People are more concerned about loved ones than about abstract future generations.  It is important to emphasize how climate change will affect grandchildren born today who will have to live in a degraded habitat when they become older and to pay for intensifying, frequent floods and wild fires and for belated mitigation made difficult by filling the atmospheric carbon dump.  If countries, companies, and people refuse to do their share to reduce emissions now, then grandchildren will be forced to pay the unpaid externalized costs.  Monopolisation of the atmospheric carbon sink by the fossil-fuelled practices of the present generation, disproportionately by the principal combustors and decision-makers, threatens to exclude grandchildren from opportunities and living standards their grandparents enjoy.  It also closes off resources for other species, resulting in record rates of extinctions.  Integrating the social closure and social practices theoretical frameworks is promising for analysing the fossil-fuelled climate crisis, promoting its practical understanding, and assessing solutions.

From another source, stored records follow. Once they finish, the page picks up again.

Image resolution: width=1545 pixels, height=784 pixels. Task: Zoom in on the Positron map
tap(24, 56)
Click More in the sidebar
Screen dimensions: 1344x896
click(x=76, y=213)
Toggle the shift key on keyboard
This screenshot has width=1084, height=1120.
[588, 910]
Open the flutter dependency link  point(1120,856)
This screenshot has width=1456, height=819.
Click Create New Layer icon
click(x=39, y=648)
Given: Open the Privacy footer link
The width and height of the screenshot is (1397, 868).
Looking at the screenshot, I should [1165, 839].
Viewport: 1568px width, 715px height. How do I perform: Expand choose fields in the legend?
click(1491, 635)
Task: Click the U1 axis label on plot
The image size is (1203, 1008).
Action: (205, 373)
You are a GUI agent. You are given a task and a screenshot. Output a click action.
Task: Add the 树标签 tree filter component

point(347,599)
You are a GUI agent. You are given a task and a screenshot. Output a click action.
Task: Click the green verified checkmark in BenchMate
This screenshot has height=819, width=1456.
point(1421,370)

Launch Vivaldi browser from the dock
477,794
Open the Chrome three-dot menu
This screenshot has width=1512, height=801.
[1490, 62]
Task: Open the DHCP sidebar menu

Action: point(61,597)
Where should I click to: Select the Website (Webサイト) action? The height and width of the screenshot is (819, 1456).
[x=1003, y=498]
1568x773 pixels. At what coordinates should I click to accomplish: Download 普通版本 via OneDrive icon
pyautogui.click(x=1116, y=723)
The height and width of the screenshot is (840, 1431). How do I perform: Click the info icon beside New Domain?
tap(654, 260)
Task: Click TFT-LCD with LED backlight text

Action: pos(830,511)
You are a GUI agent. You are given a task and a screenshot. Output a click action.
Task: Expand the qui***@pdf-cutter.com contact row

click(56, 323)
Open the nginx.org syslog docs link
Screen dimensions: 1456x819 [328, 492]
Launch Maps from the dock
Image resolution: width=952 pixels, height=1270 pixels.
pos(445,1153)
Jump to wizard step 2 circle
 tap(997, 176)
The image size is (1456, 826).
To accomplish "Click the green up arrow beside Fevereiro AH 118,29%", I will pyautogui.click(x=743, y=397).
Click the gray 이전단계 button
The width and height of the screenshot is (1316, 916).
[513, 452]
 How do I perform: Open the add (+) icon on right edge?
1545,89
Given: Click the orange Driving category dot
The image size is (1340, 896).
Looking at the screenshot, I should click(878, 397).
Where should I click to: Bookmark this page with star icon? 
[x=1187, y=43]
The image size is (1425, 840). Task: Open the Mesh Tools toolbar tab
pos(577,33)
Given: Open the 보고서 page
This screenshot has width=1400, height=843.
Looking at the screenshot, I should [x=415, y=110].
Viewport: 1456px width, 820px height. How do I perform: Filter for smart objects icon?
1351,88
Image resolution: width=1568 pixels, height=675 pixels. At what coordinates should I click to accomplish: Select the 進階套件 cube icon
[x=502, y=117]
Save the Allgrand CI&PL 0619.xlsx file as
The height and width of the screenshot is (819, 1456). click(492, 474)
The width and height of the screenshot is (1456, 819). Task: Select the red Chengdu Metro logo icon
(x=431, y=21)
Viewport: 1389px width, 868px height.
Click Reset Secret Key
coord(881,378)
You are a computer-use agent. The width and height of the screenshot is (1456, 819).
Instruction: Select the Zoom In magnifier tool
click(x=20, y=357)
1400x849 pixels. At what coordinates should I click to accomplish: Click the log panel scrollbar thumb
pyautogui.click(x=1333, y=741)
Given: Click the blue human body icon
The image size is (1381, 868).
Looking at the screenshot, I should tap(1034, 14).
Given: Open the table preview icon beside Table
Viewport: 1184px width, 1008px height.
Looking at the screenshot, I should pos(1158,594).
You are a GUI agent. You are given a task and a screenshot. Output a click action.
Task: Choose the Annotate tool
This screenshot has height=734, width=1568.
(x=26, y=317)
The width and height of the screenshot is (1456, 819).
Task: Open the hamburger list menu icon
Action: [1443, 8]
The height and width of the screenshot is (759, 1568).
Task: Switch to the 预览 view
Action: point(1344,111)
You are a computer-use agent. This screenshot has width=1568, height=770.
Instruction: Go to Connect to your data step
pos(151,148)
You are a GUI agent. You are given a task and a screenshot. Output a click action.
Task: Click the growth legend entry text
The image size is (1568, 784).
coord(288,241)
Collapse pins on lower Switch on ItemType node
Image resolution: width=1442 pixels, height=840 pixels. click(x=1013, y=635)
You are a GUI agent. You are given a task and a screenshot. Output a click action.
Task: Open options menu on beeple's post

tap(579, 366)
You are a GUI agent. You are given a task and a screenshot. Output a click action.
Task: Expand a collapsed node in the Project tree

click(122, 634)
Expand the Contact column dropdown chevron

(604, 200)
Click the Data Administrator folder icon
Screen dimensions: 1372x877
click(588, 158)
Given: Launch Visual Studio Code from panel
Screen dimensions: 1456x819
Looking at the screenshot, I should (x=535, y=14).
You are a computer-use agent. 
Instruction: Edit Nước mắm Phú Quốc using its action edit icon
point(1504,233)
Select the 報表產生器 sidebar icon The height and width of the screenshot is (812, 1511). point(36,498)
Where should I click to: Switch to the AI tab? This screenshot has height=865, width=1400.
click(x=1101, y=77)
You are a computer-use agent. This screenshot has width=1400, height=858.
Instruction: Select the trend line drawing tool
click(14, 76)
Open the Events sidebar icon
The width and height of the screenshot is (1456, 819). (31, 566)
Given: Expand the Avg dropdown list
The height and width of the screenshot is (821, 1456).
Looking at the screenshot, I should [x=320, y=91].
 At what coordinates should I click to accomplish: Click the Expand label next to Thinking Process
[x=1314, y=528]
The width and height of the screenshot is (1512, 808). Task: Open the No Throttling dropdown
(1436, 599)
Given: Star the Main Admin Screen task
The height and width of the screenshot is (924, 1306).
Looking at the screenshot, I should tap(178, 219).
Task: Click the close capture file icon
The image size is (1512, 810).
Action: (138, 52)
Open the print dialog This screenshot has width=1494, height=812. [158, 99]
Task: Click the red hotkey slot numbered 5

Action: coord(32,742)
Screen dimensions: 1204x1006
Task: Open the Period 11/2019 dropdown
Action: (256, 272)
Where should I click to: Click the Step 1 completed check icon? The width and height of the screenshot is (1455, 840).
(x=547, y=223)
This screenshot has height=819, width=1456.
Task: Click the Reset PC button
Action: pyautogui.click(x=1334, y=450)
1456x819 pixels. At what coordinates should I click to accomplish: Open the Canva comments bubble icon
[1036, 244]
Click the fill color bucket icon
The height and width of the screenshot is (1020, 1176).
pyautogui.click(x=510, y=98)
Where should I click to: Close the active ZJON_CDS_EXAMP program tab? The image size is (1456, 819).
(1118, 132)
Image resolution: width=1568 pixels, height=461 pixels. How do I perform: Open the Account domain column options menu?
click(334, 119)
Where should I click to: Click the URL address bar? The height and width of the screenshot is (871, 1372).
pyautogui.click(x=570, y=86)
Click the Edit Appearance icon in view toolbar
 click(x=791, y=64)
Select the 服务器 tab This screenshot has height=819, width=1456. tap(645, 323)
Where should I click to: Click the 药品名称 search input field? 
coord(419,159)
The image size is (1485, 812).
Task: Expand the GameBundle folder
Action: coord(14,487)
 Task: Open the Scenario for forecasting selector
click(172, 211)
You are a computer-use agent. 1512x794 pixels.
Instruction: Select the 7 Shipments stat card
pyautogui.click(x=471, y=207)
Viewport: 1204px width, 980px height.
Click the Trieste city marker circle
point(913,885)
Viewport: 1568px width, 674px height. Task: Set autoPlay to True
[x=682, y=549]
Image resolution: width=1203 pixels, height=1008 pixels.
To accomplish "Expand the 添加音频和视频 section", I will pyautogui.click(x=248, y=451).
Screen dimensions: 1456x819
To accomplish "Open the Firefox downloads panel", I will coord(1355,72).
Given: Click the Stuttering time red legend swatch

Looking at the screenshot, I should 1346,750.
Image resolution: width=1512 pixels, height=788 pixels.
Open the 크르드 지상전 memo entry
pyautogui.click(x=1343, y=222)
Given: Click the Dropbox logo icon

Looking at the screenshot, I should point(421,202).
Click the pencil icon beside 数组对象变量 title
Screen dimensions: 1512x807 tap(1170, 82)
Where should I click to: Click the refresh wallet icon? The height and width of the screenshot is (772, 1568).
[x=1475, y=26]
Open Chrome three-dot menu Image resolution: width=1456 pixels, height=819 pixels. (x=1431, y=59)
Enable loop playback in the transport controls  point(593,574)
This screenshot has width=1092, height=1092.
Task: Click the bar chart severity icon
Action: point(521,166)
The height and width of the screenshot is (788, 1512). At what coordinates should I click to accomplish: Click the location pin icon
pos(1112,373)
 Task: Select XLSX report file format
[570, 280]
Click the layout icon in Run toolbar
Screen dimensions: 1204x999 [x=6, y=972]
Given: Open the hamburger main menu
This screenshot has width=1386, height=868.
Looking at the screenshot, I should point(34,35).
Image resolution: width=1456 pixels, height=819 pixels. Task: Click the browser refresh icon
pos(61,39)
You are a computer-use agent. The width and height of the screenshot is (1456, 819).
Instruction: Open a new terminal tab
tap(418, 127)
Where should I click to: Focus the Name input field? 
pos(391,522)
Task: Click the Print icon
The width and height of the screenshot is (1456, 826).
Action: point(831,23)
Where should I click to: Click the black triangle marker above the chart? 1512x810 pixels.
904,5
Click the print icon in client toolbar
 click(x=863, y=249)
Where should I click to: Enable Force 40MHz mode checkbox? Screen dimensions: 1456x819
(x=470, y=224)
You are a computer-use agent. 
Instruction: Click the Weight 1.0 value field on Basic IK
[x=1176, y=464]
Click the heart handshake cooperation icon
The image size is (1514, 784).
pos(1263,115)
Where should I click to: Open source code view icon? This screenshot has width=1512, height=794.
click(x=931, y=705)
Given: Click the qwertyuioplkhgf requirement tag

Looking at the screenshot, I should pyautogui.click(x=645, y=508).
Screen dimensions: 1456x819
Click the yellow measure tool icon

Our atmospheric commons used as a carbon dump is huge so it takes time to pollute, but it will take much time to restore to its beneficial state, if that proves possible.  An informed citizenry needs a practical understanding of the consequences of fossil-fuelled practices in order to improve them, including voting practices, investing practices, etc.  They need it to avoid relying solely on uncertain just-in-time technological mastery of nature’s dynamics to ride out harms fossil-fuelled practices are causing.  Translating the science of global warming into everyday units and illustrations would make them more meaningful to lay people, whose support is needed to mitigate the climate crisis.  The goal is to promote restraint, consent for a price on carbon pollution, stimulate low-carbon innovations, and voting for political parties that implement mitigation and adaptation.  A practical understanding prompting improved practices would also allow people to avoid feeling guilty later when they, their children and grandchildren, belatedly discover the consequences of their fossil-fuelled practices.

Knowledge is admittedly not sufficient for mitigating the climate crisis, since it confronts powerful fossil-fuel oligopolies, long-standing practices, cultural predispositions, etc.  Nevertheless, a practical understanding by the population and decision-makers is a necessary condition for mitigating it.   


Raymond Murphy is Emeritus Professor of Sociology at the University of Ottawa, Canada and Past-president of the Environment and Society Research Committee, International Sociological Association. He has authored multiple books including Social Closure (1988) and Leadership in Disaster (2009).